La comicità disinnescata come un ordigno militare. Il festival è stato alla fine spostato a dopo le elezioni perché le battute di Luciana Littizzetto e la perfida bonomia di Fabio Fazio spaventavano Silvio Berlusconi più di Bersani e più dei giudici. Sanremo gli sembrava come il congresso dei Soviet o la comune di Parigi, il palcoscenico della sua sconfitta.
Con un foglio d’ordine, Berlusconi ha dunque trasformato il consiglio di amministrazione della Rai che, con la complicità del governo dei tecnici, ancora controlla come una caserma, in un plotone di esecuzione contro le canzonette. Ed è davvero un provvedimento militare inedito nella storia della televisione italiana di intrattenimento che in passato ha censurato Dario Fo, Zavattini e Mastelloni, vale a dire la sovversione l’invettiva e la blasfemia, ma non aveva mai trattato il festival dell’identità nazionalpopolare, la vetrina della “casalinghità” italiana e il contorno spiritoso della gara canora come un territorio occupato dove si annidano i nemici più subdoli, insomma come Israele tratta la Striscia di Gaza.
E chi l’avrebbe mai detto che proprio Berlusconi, che ha inventato e si è nutrito di televisione e che in televisione adesso è ritornato per intossicarsene, avrebbe deciso di mettersi al riparo dalla messa cantata dell’Arcitalia? Lui che ebbe al fianco Sandra e Raimondo, Mike Bongiorno e Iva Zanicchi e tutto l’album dei beniamini della leggerezza e del sorriso, stipendiati ed esibiti come intellettuali di riferimento, si è ora ridotto a una torva caricatura di Breznev. Ha paura di essere seppellito da una risata, è allergico all’ironia, si risente persino per le vignette, non sopporta le allusioni al suo fisico posticcio e malridotto.
Certo, lui avrebbe affidato il festival a Pino Insegno e a Barbara d’Urso, ma neppure con Sallusti e la Santanchè sarebbe riuscito a mettersi al riparo dalla risata contundente verso cui nutre un odio ormai invincibile al punto da avere spento persino il suo fidato vecchio Bagaglino che fu la valvola pacchiana e anarcoide della destra.
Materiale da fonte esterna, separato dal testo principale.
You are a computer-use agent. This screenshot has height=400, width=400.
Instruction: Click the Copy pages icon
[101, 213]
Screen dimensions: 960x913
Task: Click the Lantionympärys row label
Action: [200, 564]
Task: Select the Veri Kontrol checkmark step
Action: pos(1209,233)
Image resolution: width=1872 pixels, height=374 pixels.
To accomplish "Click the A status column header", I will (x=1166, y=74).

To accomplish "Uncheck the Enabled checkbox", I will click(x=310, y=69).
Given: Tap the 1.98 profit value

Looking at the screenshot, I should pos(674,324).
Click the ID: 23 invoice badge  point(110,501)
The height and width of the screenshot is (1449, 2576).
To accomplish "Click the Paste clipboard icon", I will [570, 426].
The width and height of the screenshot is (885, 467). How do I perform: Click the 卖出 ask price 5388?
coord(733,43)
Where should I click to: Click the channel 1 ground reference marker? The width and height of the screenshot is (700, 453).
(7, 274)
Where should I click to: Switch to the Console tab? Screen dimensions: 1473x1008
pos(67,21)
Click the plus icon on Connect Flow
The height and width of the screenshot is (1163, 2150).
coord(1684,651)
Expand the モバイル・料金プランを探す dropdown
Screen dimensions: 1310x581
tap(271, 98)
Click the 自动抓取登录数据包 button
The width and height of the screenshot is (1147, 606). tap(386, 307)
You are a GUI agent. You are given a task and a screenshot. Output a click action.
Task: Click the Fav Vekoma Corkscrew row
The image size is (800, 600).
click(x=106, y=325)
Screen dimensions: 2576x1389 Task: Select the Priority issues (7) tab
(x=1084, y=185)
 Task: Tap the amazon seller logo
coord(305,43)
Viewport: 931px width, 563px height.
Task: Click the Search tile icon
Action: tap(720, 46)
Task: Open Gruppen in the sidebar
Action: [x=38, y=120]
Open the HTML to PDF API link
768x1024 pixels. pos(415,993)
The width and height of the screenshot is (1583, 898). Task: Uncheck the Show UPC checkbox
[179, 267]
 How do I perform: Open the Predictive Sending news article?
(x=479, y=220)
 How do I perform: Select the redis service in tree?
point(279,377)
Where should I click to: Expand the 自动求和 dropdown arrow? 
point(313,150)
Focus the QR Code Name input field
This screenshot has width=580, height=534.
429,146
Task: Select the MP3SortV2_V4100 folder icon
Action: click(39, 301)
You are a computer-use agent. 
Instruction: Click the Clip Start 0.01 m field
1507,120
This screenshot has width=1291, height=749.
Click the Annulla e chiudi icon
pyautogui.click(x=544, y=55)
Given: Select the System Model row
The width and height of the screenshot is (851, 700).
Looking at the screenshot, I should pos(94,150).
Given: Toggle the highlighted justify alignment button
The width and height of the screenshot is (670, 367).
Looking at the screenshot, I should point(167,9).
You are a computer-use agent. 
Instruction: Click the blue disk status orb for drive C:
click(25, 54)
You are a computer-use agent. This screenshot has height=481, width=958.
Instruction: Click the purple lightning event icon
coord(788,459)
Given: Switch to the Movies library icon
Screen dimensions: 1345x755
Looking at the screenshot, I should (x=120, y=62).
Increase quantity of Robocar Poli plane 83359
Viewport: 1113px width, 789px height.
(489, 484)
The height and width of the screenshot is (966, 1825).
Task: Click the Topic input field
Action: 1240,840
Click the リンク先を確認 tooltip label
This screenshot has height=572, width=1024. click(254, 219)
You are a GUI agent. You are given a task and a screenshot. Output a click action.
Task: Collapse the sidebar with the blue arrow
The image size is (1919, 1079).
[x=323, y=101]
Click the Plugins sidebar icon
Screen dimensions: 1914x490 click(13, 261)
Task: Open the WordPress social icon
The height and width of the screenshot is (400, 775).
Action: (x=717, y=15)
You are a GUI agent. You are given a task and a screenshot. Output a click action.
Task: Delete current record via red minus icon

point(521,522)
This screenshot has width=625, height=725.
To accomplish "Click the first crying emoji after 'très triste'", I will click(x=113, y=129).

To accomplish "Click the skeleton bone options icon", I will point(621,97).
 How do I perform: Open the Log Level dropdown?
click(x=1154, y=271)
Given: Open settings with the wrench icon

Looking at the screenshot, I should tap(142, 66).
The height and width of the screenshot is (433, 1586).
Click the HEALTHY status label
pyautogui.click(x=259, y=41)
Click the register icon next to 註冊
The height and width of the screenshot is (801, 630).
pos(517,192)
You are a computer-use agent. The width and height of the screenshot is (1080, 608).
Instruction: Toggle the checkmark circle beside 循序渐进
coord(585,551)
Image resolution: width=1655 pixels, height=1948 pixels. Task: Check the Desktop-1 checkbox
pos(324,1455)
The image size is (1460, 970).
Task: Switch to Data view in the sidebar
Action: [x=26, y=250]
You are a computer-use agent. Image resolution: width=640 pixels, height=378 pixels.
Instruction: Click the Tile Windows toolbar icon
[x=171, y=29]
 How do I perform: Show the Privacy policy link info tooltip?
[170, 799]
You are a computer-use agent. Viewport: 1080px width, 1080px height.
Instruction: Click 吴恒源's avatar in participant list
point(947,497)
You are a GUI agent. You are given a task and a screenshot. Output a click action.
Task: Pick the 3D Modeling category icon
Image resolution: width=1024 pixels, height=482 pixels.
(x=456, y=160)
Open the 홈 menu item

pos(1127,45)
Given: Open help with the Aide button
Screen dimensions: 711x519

E bisogna infatti sottolineare che mai Sanremo è stato favorevole a Berlusconi, neppure il festival di Tony Renis, quello dei gangster, che ebbe (ricordate?) Celentano: «Anche io ho amici delinquenti». E nei Sanremo organizzati da Ignazio La Russa per tramite di Mazzi e Mazza (“La Russa e i suo mazzieri” li chiamavano) trionfò comunque Roberto Benigni. La comicità infatti non è berlusconizzabile perché è libertà. E il solo umorismo che Berlusconi ha esibito in venti anni è quello greve delle barzellette sconce da spogliatoio maschile.
Morire di televisione è il contrappasso che si merita per non essere stato capace di affrontare una dignitosa uscita di scena, quando cala il sipario. Berlusconi è lì sulla ribalta a raccogliere non sorrisi ma fischi e lazzi, quelli del pubblico che sono più crudeli di quelli dei comici. È infatti tornato da occupare la tv ma non fa audience, non riesce più a controllarla e dunque deve aggredirla con azioni di disturbo. Per disperazione ha persino chiesto di andare da Santoro. Insomma dalla televisione non riesce a staccarsi perché è il suo karma, e dunque mena fendenti, non si controlla più. E Sanremo, che era il suo sogno, la sua vera meta, la sua ambizione di intrattenitore d’Italia è diventato il suo incubo, la sua nemesi. Non è mai riuscito a conquistarlo e dunque ora vuole abolirlo: muoia Sansone con tutti i filistei.
Quello che sta accadendo è fuori da ogni fantasia, peggio dell’editto bulgaro che aveva una sua odiosa logica repressiva, mentre è un tic da nevrosi totalitaria, un dispotismo da regime in agonia vedere in ogni comico un comunista e in ogni risata un oltraggio. Vedrete che alla fine lo spostamento di Sanremo sarà un doppio autogol perché non solo Berlusconi dovrà metabolizzare l’ovvia sconfitta, ma dovrà sopportare di essere sbertucciato, trascinato in un simbolico carro di Tespi e finire così come Re Carnevale mentre l’Italia gli “sanremerà” dietro.